Kenya’s first sovereign-hosted cloud and artificial intelligence (AI) platform has been launched at the iXAfrica Data Centres (iXAfrica) campus in Nairobi.
The platform, Servernah Cloud, is designed to run AI workloads near where African data is generated. This ensures security for regulated and mission-critical operations for enterprises and governments, says iXAfrica.
The project is a partnership between Atlancis Technologies (Atlancis), Everse Technology (EverseTech), and iXAfrica.
The alliance leverages EverseTech’s AI-as-a-Service (AIaaS) capabilities and iXAfrica’s carrier-neutral, AI-ready infrastructure.
Every virtual machine (VM), container, or storage service bought abroad represents a job or skill removed from the local economy, says Daniel Njuguna, CEO and co-founder of Atlancis. He adds that digital sovereignty extends beyond storing data locally; it is about retaining talent, revenue, and skills within the continent.

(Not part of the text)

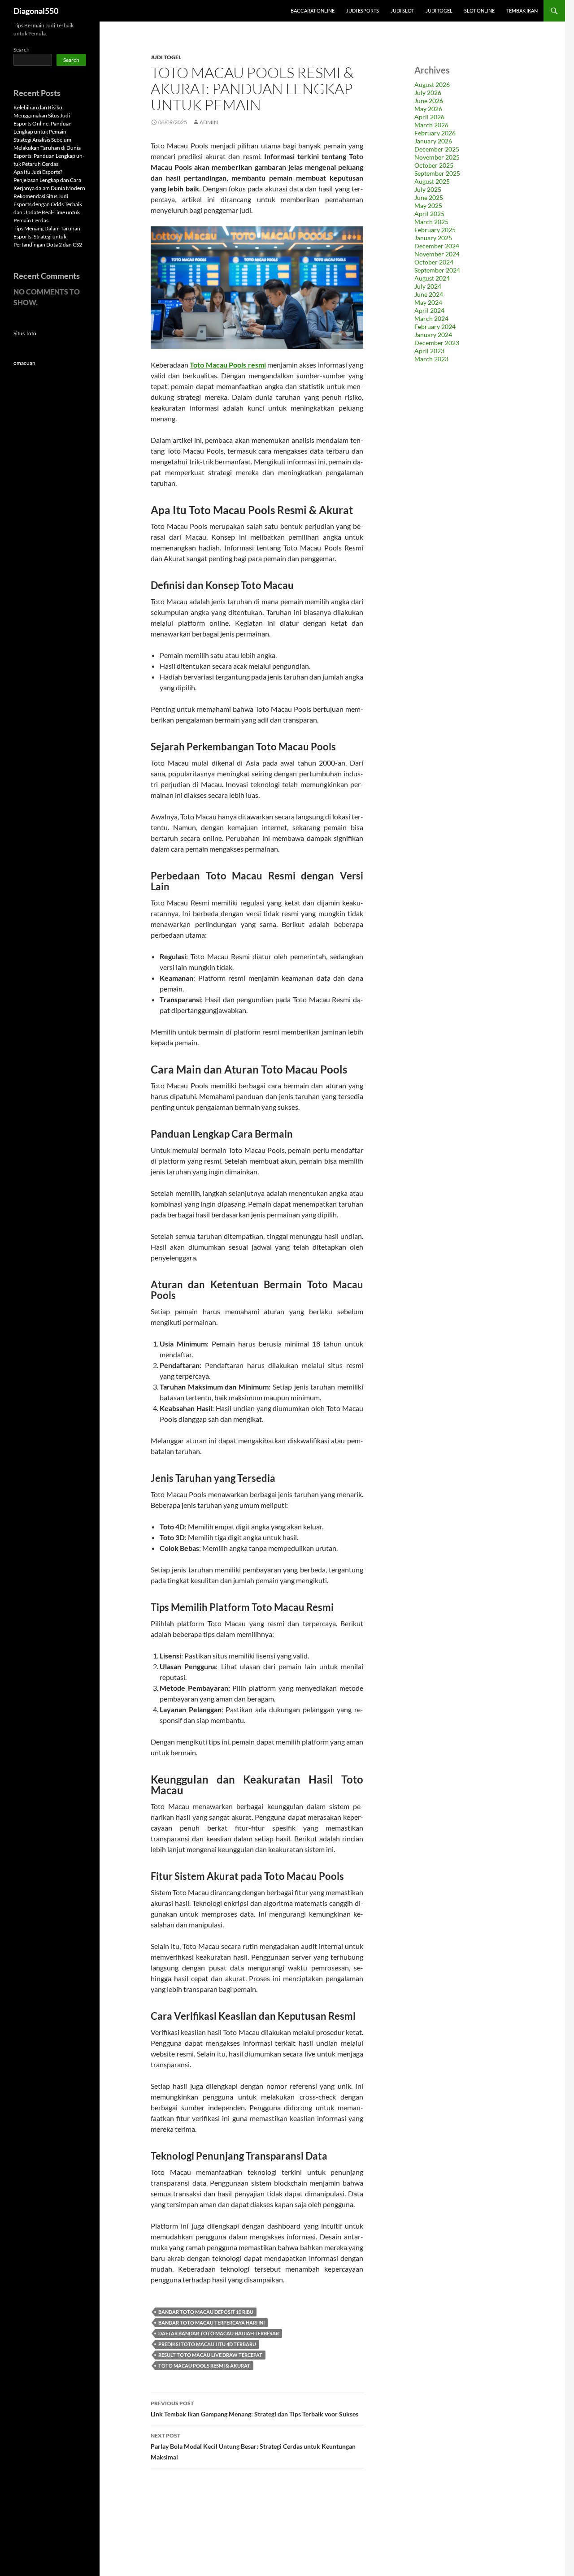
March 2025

Servernah Cloud has been built as a resilient and scalable sovereign cloud to meet the growing demand for high-performance computing, says Paul Statham, commercial director at Atlancis.
He notes that the journey to digital sovereignty requires massive investments in people, hardware, and software.
The infrastructure transforms what is possible for businesses and allows Africa to shape its own digital destiny, says Guy Willner, chairman of iXAfrica.
The arrival of local AI compute capacity allows organisations to scale adoption without forcing sensitive workloads offshore, says Michael Michie, CEO and co-founder of EverseTech.
The launch reframes sovereign AI as a matter of economic competitiveness and digital security. This vision aligns with Atlancis’ commitment to building African cloud capacity on open foundations and EverseTech’s focus on localised AI infrastructure.